Copy every one of the items below line for line, keeping each character unchanged.

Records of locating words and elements
══════════════════════════════
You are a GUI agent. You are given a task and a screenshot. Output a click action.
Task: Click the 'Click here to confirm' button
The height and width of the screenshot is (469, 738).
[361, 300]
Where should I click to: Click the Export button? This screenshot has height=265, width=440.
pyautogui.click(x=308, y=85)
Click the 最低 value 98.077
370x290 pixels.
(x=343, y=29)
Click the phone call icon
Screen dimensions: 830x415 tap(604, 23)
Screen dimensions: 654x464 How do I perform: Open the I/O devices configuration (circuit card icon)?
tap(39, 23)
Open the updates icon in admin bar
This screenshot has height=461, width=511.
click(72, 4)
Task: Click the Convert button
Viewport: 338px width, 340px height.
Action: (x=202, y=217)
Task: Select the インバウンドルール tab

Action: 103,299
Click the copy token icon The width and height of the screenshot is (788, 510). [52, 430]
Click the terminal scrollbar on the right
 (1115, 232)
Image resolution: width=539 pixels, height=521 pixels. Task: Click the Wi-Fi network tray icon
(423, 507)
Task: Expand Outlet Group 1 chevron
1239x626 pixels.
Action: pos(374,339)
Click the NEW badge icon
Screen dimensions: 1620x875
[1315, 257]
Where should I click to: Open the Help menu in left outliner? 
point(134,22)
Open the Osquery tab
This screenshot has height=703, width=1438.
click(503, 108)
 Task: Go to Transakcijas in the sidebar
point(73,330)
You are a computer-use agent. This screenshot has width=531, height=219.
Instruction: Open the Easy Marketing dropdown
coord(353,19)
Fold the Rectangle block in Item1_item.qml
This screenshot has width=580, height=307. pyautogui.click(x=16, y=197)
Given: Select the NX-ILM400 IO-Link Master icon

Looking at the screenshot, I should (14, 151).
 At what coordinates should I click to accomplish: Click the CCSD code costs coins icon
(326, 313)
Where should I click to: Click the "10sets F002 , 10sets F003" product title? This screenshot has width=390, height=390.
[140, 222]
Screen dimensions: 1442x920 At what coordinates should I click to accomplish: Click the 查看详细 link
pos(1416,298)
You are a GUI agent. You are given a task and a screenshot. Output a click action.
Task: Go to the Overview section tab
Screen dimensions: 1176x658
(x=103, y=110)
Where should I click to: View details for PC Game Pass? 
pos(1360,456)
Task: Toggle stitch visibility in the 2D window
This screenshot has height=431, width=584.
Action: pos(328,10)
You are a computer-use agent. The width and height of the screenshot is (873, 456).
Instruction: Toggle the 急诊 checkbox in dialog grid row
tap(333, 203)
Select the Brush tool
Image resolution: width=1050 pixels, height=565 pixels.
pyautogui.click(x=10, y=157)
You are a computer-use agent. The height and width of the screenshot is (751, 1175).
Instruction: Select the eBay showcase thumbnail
══════════════════════════════
* [Full solution]
You are a GUI agent. You are given a task and a screenshot. Output a click action.
Task: Click the 'Click here to confirm' button
The height and width of the screenshot is (469, 738).
[361, 300]
Where should I click to: Click the Export button? This screenshot has height=265, width=440.
pyautogui.click(x=308, y=85)
Click the 最低 value 98.077
370x290 pixels.
(x=343, y=29)
Click the phone call icon
Screen dimensions: 830x415 tap(604, 23)
Screen dimensions: 654x464 How do I perform: Open the I/O devices configuration (circuit card icon)?
tap(39, 23)
Open the updates icon in admin bar
This screenshot has height=461, width=511.
click(72, 4)
Task: Click the Convert button
Viewport: 338px width, 340px height.
Action: (x=202, y=217)
Task: Select the インバウンドルール tab

Action: 103,299
Click the copy token icon The width and height of the screenshot is (788, 510). [52, 430]
Click the terminal scrollbar on the right
 (1115, 232)
Image resolution: width=539 pixels, height=521 pixels. Task: Click the Wi-Fi network tray icon
(423, 507)
Task: Expand Outlet Group 1 chevron
1239x626 pixels.
Action: pos(374,339)
Click the NEW badge icon
Screen dimensions: 1620x875
[1315, 257]
Where should I click to: Open the Help menu in left outliner? 
point(134,22)
Open the Osquery tab
This screenshot has height=703, width=1438.
click(503, 108)
 Task: Go to Transakcijas in the sidebar
point(73,330)
You are a computer-use agent. This screenshot has width=531, height=219.
Instruction: Open the Easy Marketing dropdown
coord(353,19)
Fold the Rectangle block in Item1_item.qml
This screenshot has width=580, height=307. pyautogui.click(x=16, y=197)
Given: Select the NX-ILM400 IO-Link Master icon

Looking at the screenshot, I should (14, 151).
 At what coordinates should I click to accomplish: Click the CCSD code costs coins icon
(326, 313)
Where should I click to: Click the "10sets F002 , 10sets F003" product title? This screenshot has width=390, height=390.
[140, 222]
Screen dimensions: 1442x920 At what coordinates should I click to accomplish: Click the 查看详细 link
pos(1416,298)
You are a GUI agent. You are given a task and a screenshot. Output a click action.
Task: Go to the Overview section tab
Screen dimensions: 1176x658
(x=103, y=110)
Where should I click to: View details for PC Game Pass? 
pos(1360,456)
Task: Toggle stitch visibility in the 2D window
This screenshot has height=431, width=584.
Action: pos(328,10)
You are a computer-use agent. The width and height of the screenshot is (873, 456).
Instruction: Toggle the 急诊 checkbox in dialog grid row
tap(333, 203)
Select the Brush tool
Image resolution: width=1050 pixels, height=565 pixels.
pyautogui.click(x=10, y=157)
You are a computer-use agent. The height and width of the screenshot is (751, 1175).
Instruction: Select the eBay showcase thumbnail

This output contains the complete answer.